By Howard Knoll, Senior Director, Casey Family Programs
Families who take seasonal driving trips often fall into two categories—those who want to get to their destination in the quickest time and those who want to take the “scenic route” and don’t consider time something to be conquered.
In philanthropy, it is easy to view ourselves as those who want to get to our destination in the most direct way. We are often knowledgeable about the issues and rely on nonprofit organizations to do the work and show results in a timely manner. This summer, a group of foundations that make up the New York Juvenile Justice Initiative decided to step back, take a “leap of faith,” and take a “road less traveled.” We asked ourselves this question: “How can foundations create organizational structures that support a youth voice in our work?” We can by engaging youth—so that we can look at particular issues through the lens of someone who has been personally impacted. This is not news to service providers, but it may be a developing area of work for foundations. And engaging foundation leaders so that they can develop that process step in their grantmaking can positively influence their perspectives on grants and awards.
The New York Juvenile Justice Initiative (NYJJI) created a paid internship for a small contingent of juvenile justice-involved young adults who had participated in another internship program run by the nonprofit Exalt Youth. That program taught them to connect with adults and also built their skills and employability.
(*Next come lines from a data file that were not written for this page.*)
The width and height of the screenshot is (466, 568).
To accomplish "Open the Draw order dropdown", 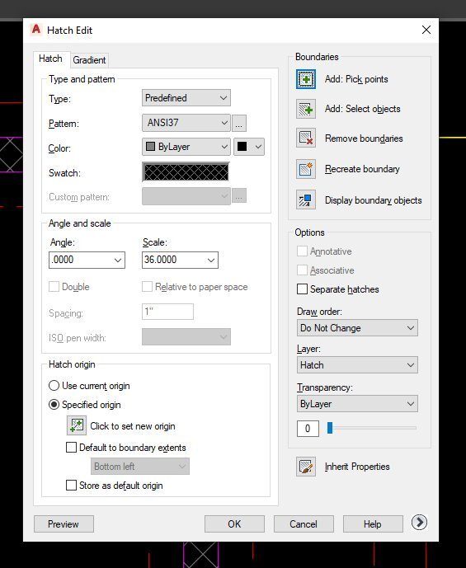I will pos(357,328).
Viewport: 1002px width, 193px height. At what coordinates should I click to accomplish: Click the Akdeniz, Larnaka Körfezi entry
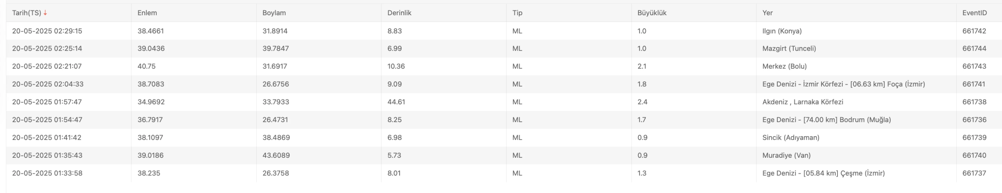802,102
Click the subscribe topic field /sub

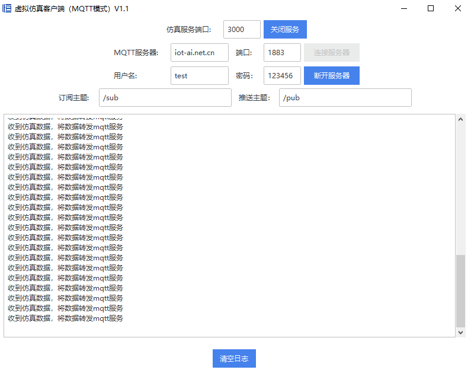pyautogui.click(x=165, y=98)
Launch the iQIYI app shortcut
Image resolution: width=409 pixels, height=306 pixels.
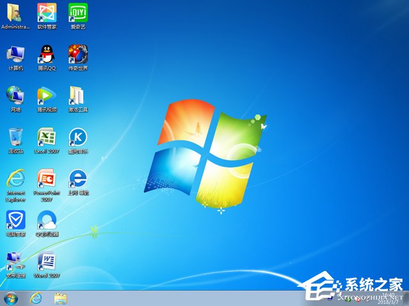(x=77, y=13)
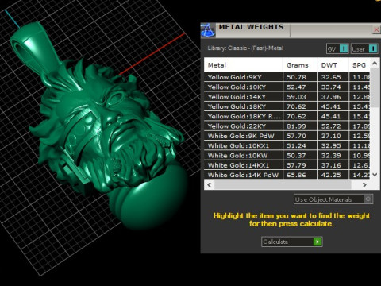Select White Gold:9K PdW row
Image resolution: width=381 pixels, height=286 pixels.
[287, 136]
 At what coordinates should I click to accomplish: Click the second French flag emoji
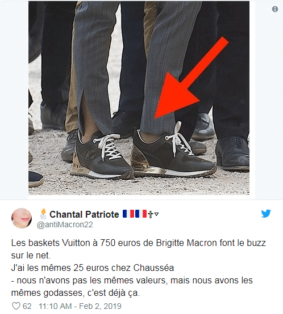pyautogui.click(x=141, y=214)
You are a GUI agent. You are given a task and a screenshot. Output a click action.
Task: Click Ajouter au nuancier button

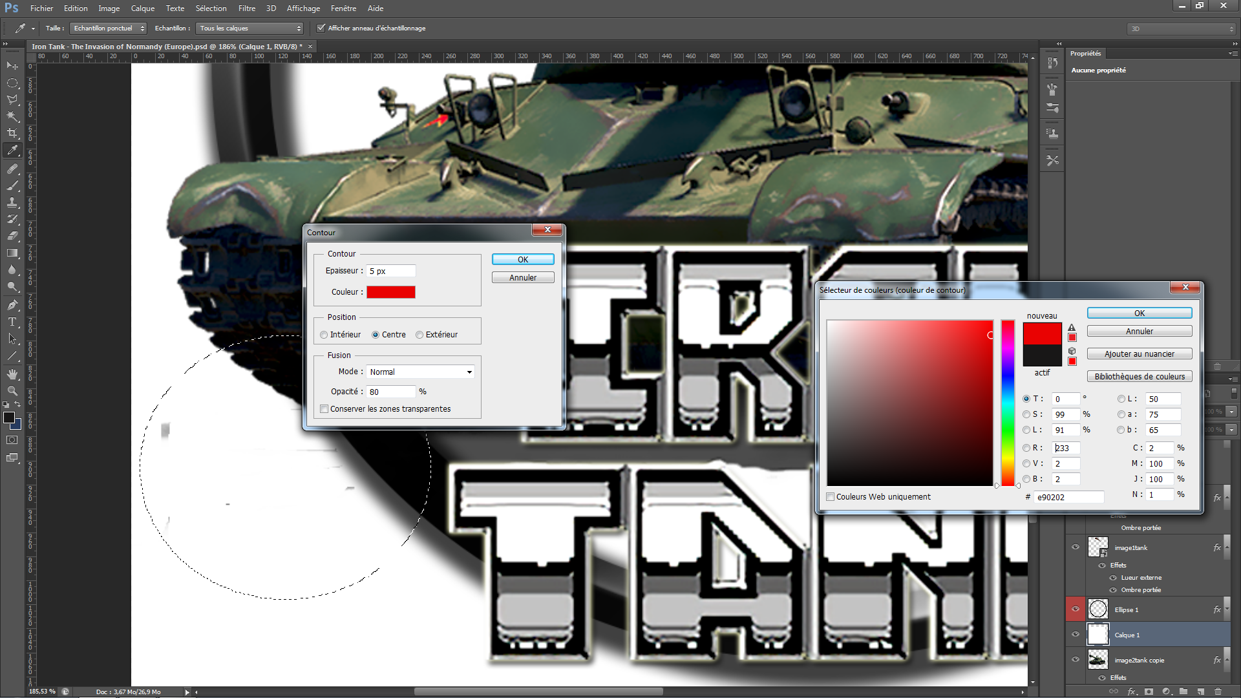point(1140,354)
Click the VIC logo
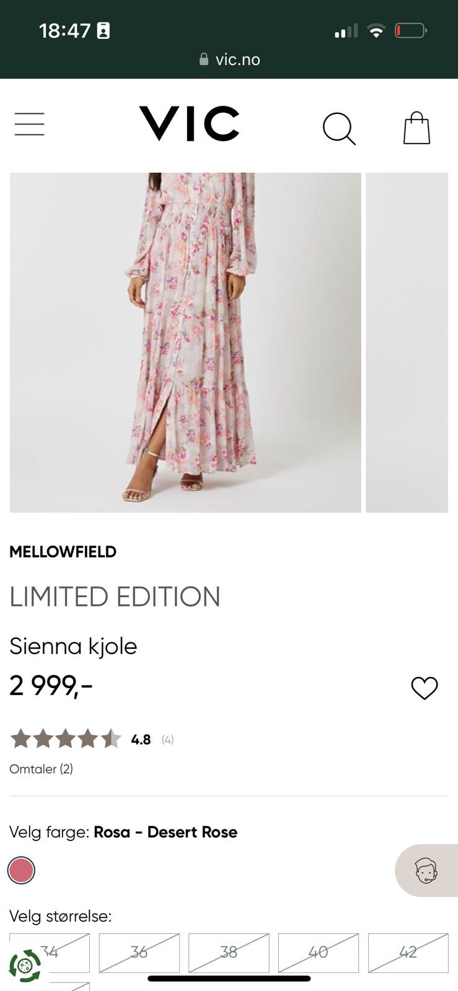This screenshot has height=991, width=458. coord(189,124)

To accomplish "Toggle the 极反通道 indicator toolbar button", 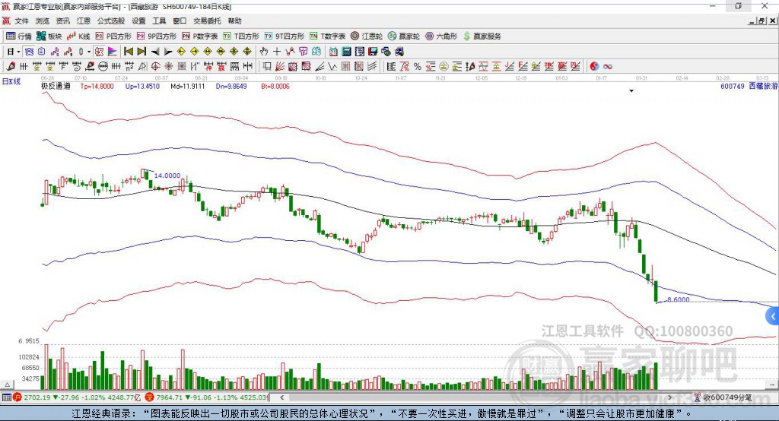I will pyautogui.click(x=99, y=51).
Exalt’s infrastructure model was a logical place for us to turn for this project.
Over the course of eight weeks, the seven young people who now made up the Initiative’s “Youth Advisory Council” had a demanding schedule of appointments. Using structured questions developed by the Council, interviews were held with key leaders of the child welfare system, fellow foundations, and government leaders.
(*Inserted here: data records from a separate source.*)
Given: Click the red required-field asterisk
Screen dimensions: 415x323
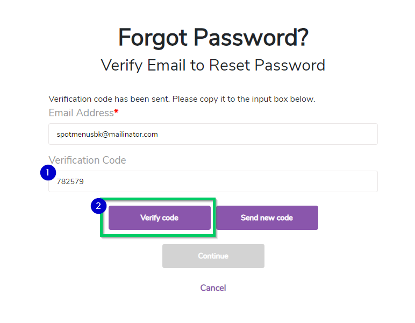Looking at the screenshot, I should (116, 112).
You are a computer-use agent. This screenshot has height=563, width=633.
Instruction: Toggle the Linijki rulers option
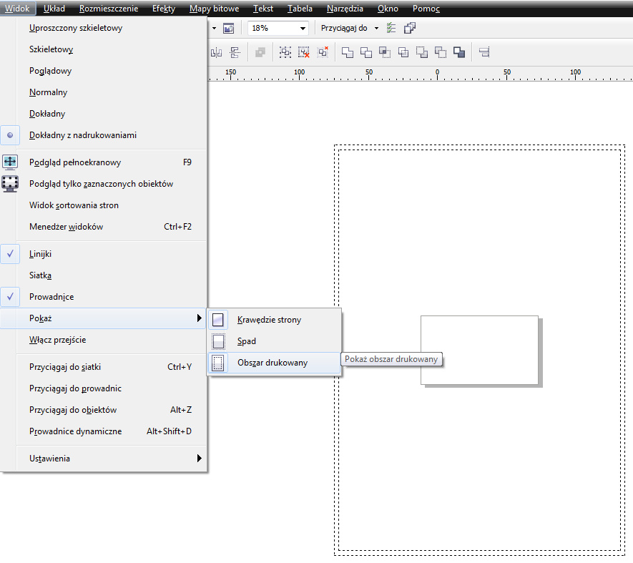tap(40, 254)
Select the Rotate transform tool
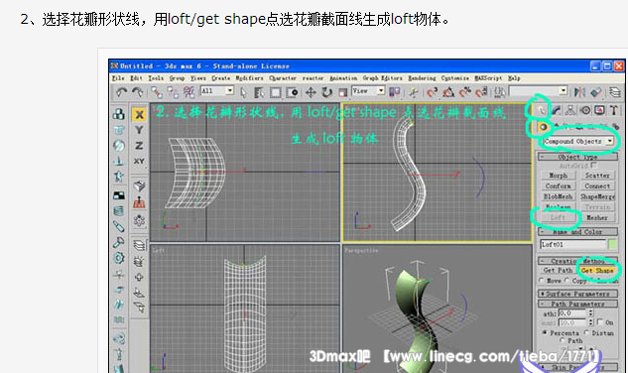This screenshot has height=373, width=628. pos(326,93)
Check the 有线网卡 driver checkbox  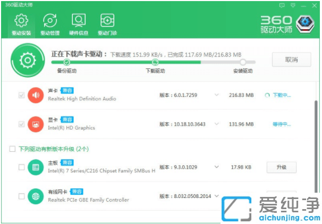(x=21, y=196)
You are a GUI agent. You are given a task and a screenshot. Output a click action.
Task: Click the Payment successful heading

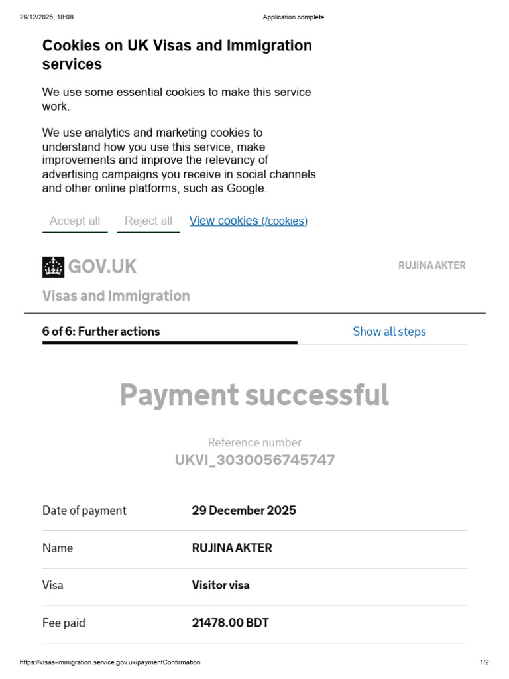pyautogui.click(x=254, y=395)
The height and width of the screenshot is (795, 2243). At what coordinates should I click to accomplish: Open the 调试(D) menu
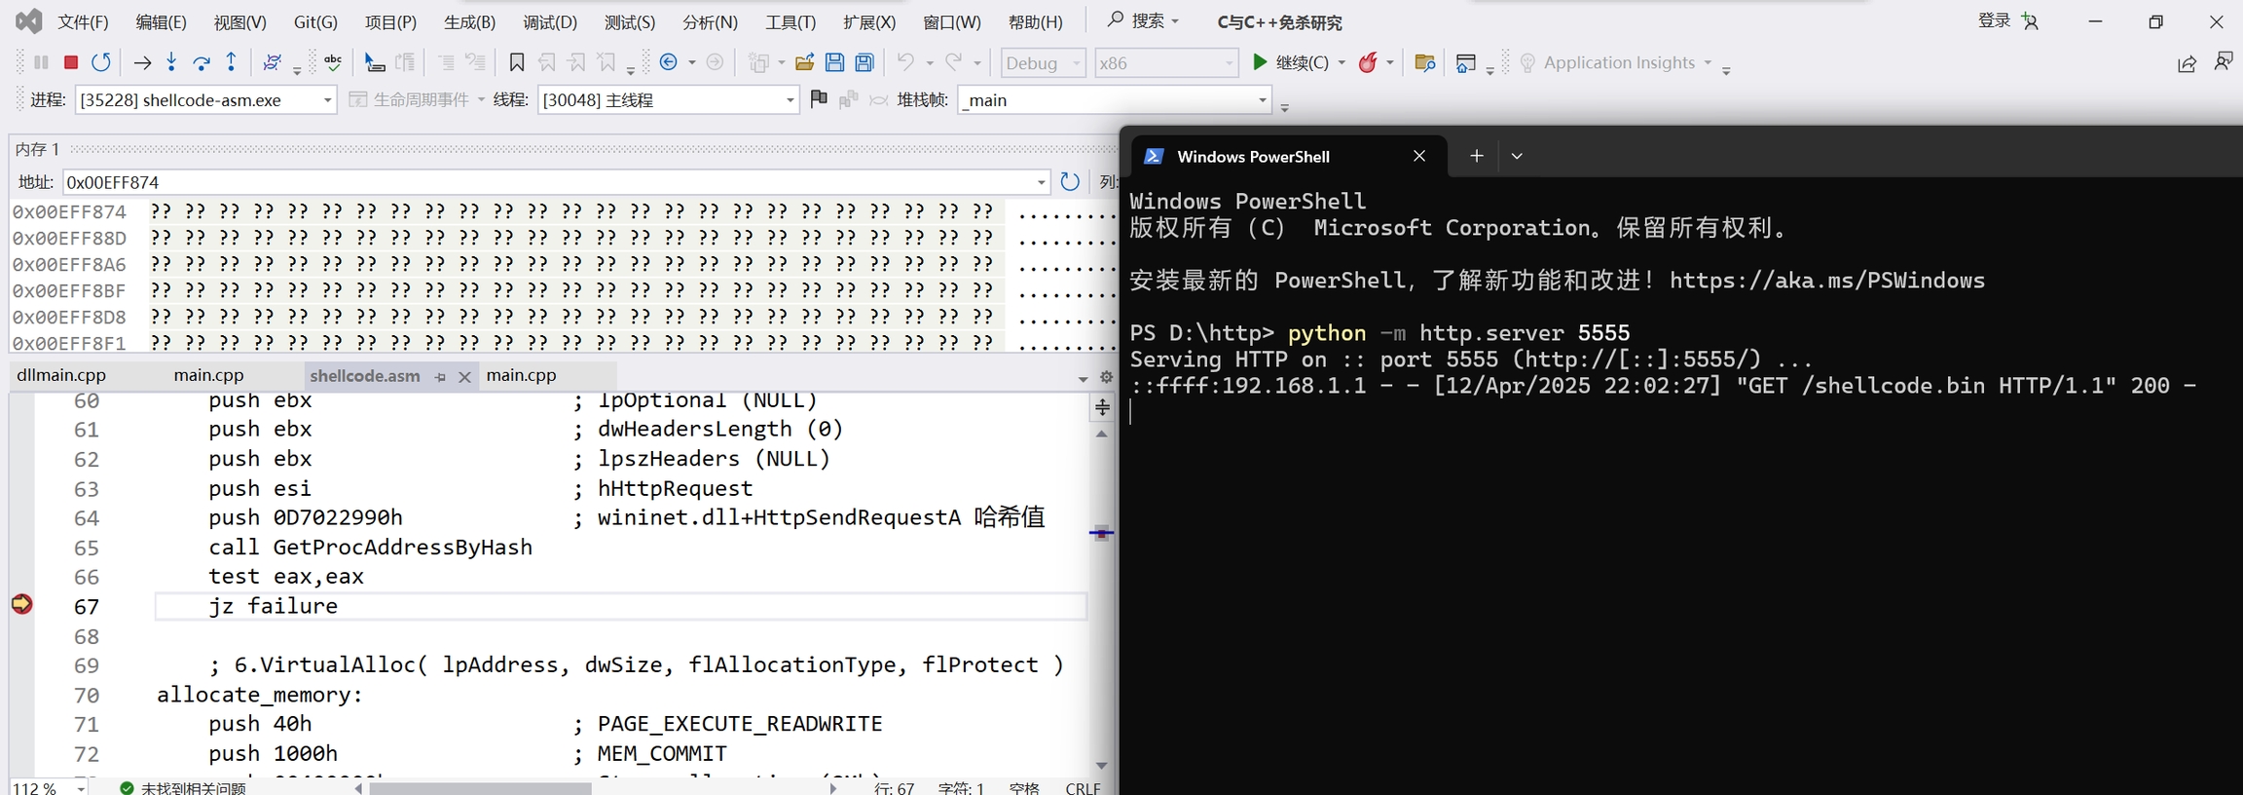tap(549, 21)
At the end of the summer, the Council held a meeting with NYJJI at the New York Foundation where we learned their key recommendations. The most compelling ones were:
“The Juvenile Justice System needs to be more open about how to handle youth that are involved in the system. Unfortunately, many leave not understanding the consequences that follow their decisions.”
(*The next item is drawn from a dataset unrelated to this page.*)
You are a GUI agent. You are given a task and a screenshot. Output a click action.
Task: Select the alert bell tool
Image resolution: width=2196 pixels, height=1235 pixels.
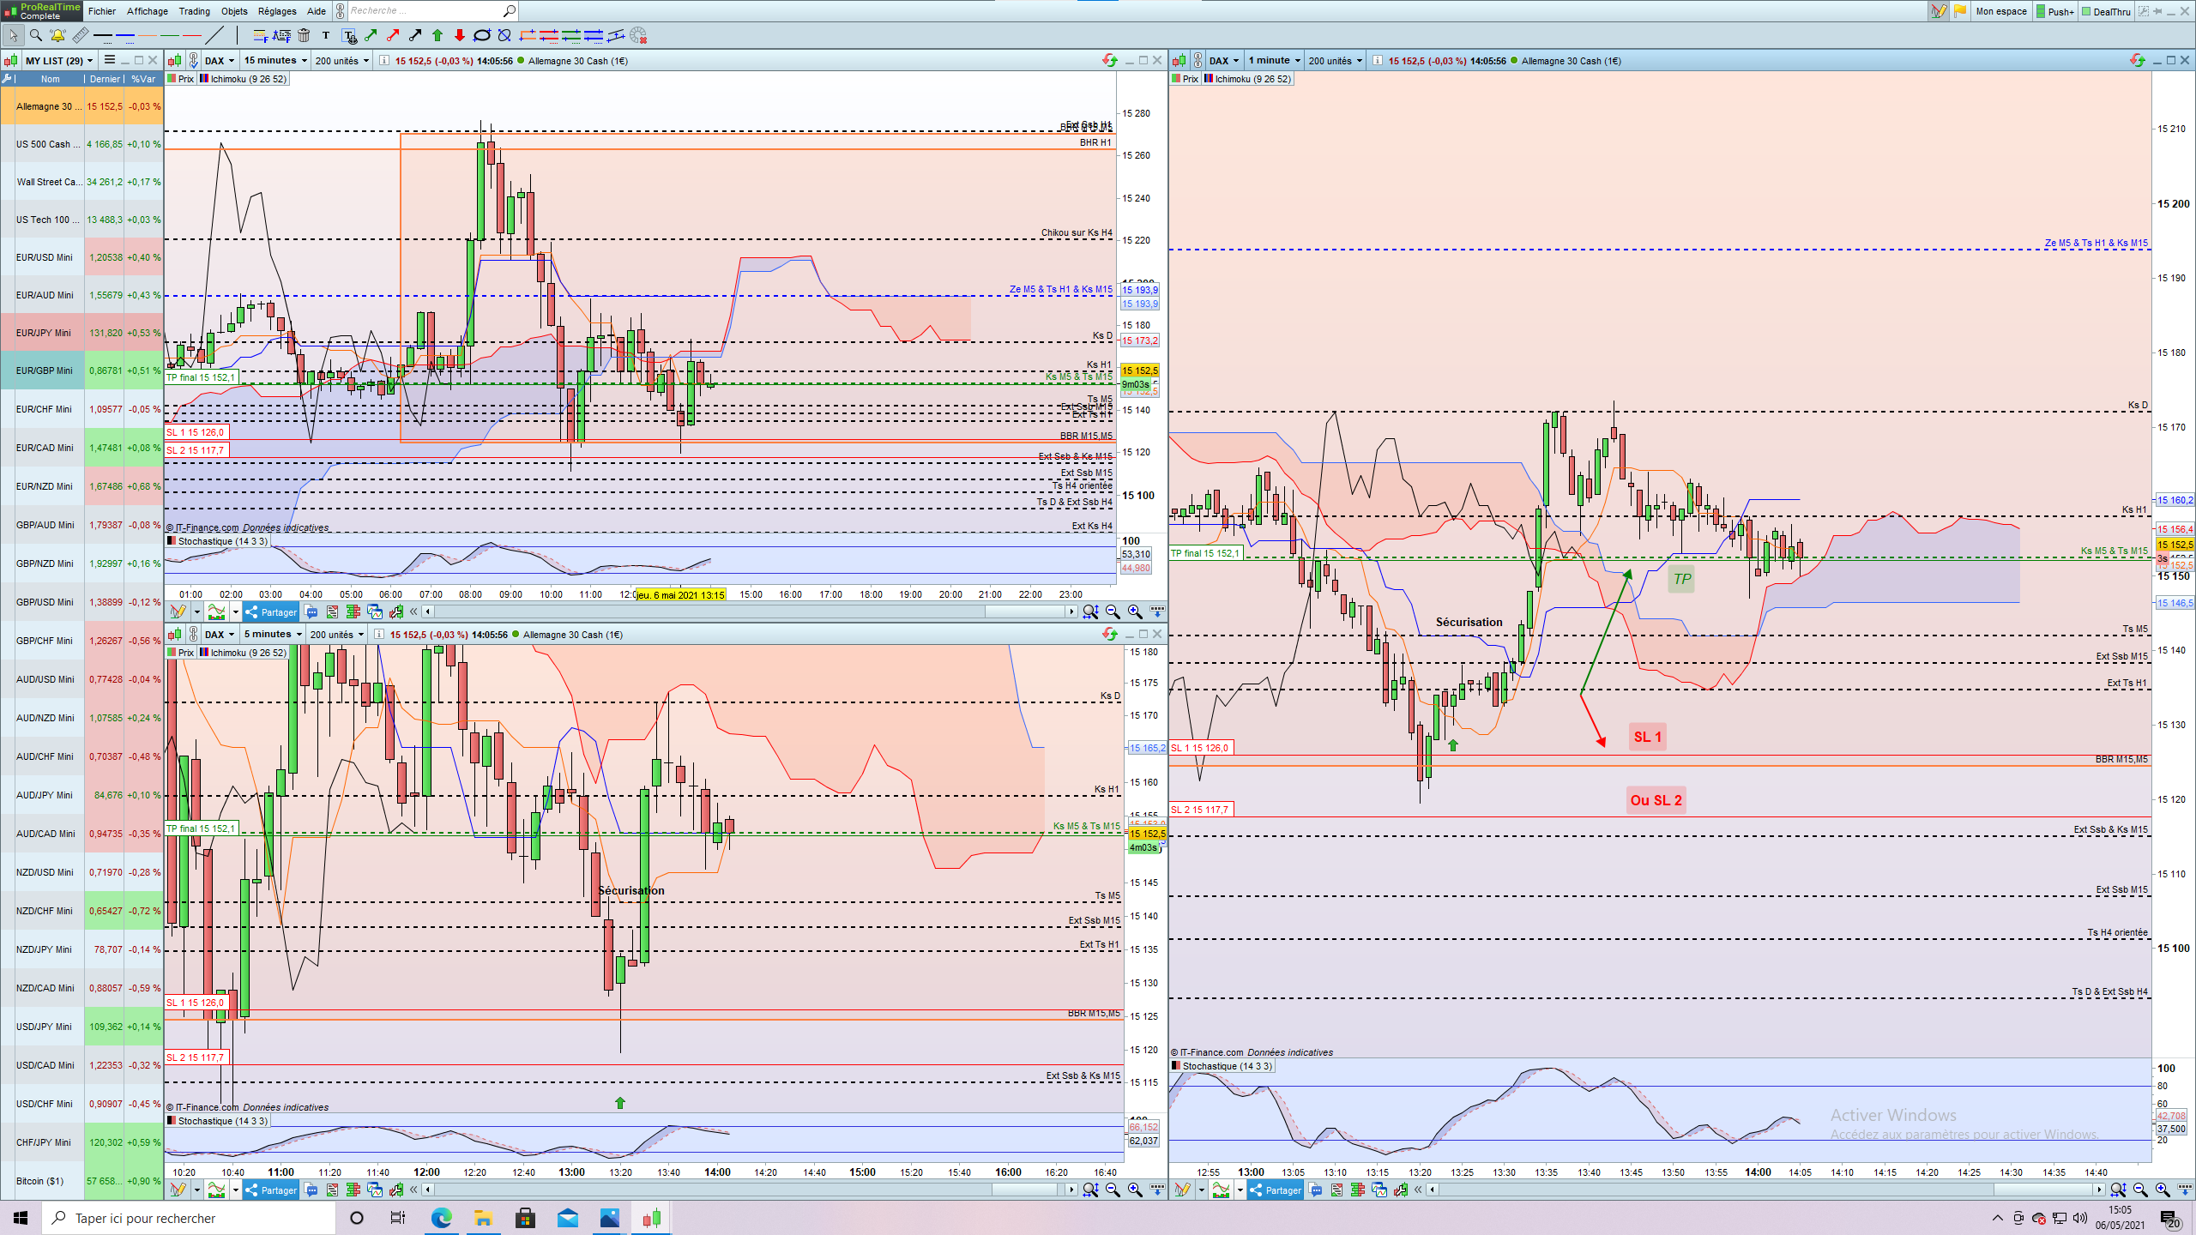[57, 35]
“I personally think…the law of 16-year-olds [being] charged as adults needs to be changed.”
“The adults who work with youth should be trained with new skills.”
“Underdeveloped communities need to have more family-based programs to help with problems and parent-child relationships.”
“More programs where young people can work, learn, and contribute [like] the Youth Council.”
What struck all of us was that the Council members zeroed in on prevention (as a key issue and policy reform), “raising the age,” and improving the quality of care for youth detained in the juvenile justice system.
What also left an impression was the development of individual Youth Council members over the summer: their confidence and communication skills; learning how to lead and participate in a meeting; working as part of a team and their growing comfort with adults and with diverse points of view. The experience did shape them and several Youth Council members reflected on how it will impact their pursuit of education when they return to school.
The Youth Council sensed what we had been hearing from others: that the juvenile justice system needs to evolve to a more community-based system built on prevention first and services for those young people needing aftercare. Their confirmation of this, through their comments and personal experiences, afforded us an opportunity to consider policy implications and a more long-range view of grantmaking going forward.
We are now considering options to sustain their work through the school year and to build on the lessons learned. As one Youth Council member suggested, “Understand that you are part of a larger change.” We are beginning to get there!
Howard Knoll has over 27 years of experience and direct practice with senior-level youth services management. He has worked in community-based settings (21 years with the Stanley Isaacs Neighborhood Center) and workforce development organizations (Arbor Education and Training), combined with his national work as Director of Youth Services Region I at the U.S. Department of Labor’s Employment & Training Administration. Mr. Knoll holds a Master’s Degree in Social Work and is a 2004 Lewis Hines Award winner for his contributions during his career in youth services.